Industriali advisers in this game say not to worry because we'll just keep innovating our way out of trouble and we can continue to develop our cities, and our complacent ways forever. The fuel rods will never accumulate so great that we are personally affected. The pollution can be dealt with later, because people still need to get to work, or the all the cities and factories and cultures will collapse into a ruin of stone age tools.
In a video game, this sort of "pollution debt" would be justifiable as it leads to an actual innovation that makes the pollution unnecessary. It would be a balance design, to make sure the players don't feel like they are all the way to the best, awesome thing yet that's going to save us all and make this ecological energy debt worthwhile.
So, what's the victory condition? We're going into all this global and ecological and health debt, pouring so many toxins into the world it will take generations for our kids just to piss clean of pollutants. What's our victory condition, here? What are the game balance designs of the universe trying drive us towards? Because, it looks a lot like solar energy is the future, to me. The vast majority of the natural world already runs on solar energy. Energy comes from the sun, up through the plants and up the food chain to fuel the entire natural world. They've been doing it for quite some time, and show no sign of slowing down. We're the weirdos who've tried to build something different than solar, next to the bodies that are totally reliant on sunlight like any other beast. And look where it's gotten us and all of our neighbors on the planet.
So, how long do we keep running in debt?
I walked to this cafe to post this message to the internet. Walking here, I wondered how much of the energy I used up walking came from sunlight, and how much came from oil to drive the grains to my door.
So much of it a waste.
Like this small letter poured into the world, there is no victory condition. The word is not strong enough to change the world. Whatever masters rule us all herd us in our willful ignorance, distracting us with baubles and dancing celebrities and interesting books, and do whatever it is that they want to do, secure in their high, omniscient camera view of the world seen from the top of the Sears tower.
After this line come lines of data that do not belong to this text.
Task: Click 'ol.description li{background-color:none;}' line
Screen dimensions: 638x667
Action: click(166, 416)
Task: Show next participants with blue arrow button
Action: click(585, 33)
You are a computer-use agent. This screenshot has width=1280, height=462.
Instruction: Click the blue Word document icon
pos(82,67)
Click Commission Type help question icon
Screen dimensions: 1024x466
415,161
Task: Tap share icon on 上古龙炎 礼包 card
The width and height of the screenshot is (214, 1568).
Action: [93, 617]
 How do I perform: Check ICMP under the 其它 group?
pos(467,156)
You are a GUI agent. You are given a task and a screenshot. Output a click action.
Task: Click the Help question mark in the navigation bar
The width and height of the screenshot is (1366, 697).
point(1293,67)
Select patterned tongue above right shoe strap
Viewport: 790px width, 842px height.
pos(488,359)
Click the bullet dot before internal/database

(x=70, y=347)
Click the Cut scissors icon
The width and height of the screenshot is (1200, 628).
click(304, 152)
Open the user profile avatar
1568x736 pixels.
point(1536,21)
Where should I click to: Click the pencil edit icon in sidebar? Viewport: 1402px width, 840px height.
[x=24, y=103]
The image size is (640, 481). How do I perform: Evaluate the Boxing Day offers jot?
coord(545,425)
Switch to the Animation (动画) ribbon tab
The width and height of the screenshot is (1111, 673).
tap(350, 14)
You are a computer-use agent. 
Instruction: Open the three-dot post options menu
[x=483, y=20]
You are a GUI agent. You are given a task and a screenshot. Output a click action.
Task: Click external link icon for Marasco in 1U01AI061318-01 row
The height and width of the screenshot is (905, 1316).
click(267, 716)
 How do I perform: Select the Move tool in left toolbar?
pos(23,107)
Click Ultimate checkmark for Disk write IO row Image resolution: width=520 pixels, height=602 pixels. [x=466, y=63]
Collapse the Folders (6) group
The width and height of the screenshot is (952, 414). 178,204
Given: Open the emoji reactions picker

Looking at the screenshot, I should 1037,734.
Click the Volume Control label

Like every player to play the game, they'll do it better as they develop skill. Unfortunately, we're in hardcore mode and there is no reload and no second chances and nobody seems to have read the manual to know what they're supposed to be building towards.
Depending upon where you live in the US I think we all see it differently. When I lived in Minnesota I never really thought about green technology, when I lived in California and saw how LA had drained ENTIRE lakes so that they could have green lawns I was appalled. When we moved to Washington and got some land we are much more aware of what we use and how we live. I think if more people saw the toufas in California and the great Salt Sea that's no longer viable because of pollution there might be a drastic change of action. People will only change when they are forced to or are so horrified by the truth they can no longer live in ignorance.